Massachusetts governor Mitt Romney and former Pennsylvania senator Rick Santorum assailed the president on separate television talks shows as creating an untenable situation by setting a hard-and-fast 2014 timetable for a US withdrawal.
"If the game plan is we're leaving irrespective of whether we're going to succeed or not, then why are we still there?" asked Santorum on ABC's "This Week." "Let's either commit to winning, or let's get out."
The attacks from the right came as the administration was struggling to contain the fallout from a massacre of 16 villagers, many of them women and children, by a US soldier who allegedly went on a rampage March 11 in southern Afghanistan.
The White House said Obama and the Afghan leader reaffirmed their commitment to the 2014 withdrawal plan in a phone call Friday.
But Karzai's warning that he was "at the end of the rope" and public demands for an earlier pullback of US troops to their bases underscored the yawning divide between the allies at a time of sharply declining public support for the 10-year-old war in the United States.

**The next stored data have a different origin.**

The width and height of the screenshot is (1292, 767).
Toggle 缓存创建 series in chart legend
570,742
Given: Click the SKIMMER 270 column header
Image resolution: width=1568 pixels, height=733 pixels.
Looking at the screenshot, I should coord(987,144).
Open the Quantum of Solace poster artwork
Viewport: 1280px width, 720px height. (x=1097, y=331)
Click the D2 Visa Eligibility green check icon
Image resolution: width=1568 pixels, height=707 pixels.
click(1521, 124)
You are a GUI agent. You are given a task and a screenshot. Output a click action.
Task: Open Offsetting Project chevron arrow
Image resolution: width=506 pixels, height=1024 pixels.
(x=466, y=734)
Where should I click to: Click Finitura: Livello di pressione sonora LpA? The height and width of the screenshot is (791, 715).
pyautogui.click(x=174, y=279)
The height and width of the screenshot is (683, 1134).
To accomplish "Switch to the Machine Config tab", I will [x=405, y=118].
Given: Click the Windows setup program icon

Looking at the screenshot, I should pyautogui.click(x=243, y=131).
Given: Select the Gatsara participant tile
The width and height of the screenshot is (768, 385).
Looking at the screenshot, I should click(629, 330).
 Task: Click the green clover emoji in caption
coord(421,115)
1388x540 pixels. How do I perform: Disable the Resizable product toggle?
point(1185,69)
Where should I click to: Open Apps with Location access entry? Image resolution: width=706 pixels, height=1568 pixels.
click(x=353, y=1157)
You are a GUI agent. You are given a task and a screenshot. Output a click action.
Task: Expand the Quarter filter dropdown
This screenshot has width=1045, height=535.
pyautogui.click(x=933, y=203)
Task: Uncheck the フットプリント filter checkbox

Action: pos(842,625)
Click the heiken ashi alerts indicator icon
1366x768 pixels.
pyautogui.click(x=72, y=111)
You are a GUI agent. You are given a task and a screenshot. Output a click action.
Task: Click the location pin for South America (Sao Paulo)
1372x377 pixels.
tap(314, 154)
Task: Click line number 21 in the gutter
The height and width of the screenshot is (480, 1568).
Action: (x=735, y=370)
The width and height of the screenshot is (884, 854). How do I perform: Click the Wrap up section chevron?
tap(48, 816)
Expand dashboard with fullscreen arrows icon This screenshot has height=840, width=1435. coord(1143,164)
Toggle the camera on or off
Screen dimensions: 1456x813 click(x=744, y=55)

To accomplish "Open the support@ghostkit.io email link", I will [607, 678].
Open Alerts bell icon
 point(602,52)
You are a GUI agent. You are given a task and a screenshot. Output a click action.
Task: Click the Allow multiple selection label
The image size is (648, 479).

Republicans seized on the issue to accuse Obama of failing to heed his commanders demands for more troops, for withdrawing a surge force too soon and failing to demonstrate US commitment to a successful outcome.
"I think it is plain to see that the conditions there are not going very well," said Romney on Fox News Sunday. "And I lay part of the blame for that on the lack of leadership on the part of our president, both in terms of his interactions with Karzai and with leaders there as well as his relative detachment from our military commanders there."
"This does have the indications of a similarly failed withdrawal or a failed completion effort on the part of this president, just like we saw in Iraq. He likewise failed in the way we left Iraq," he said.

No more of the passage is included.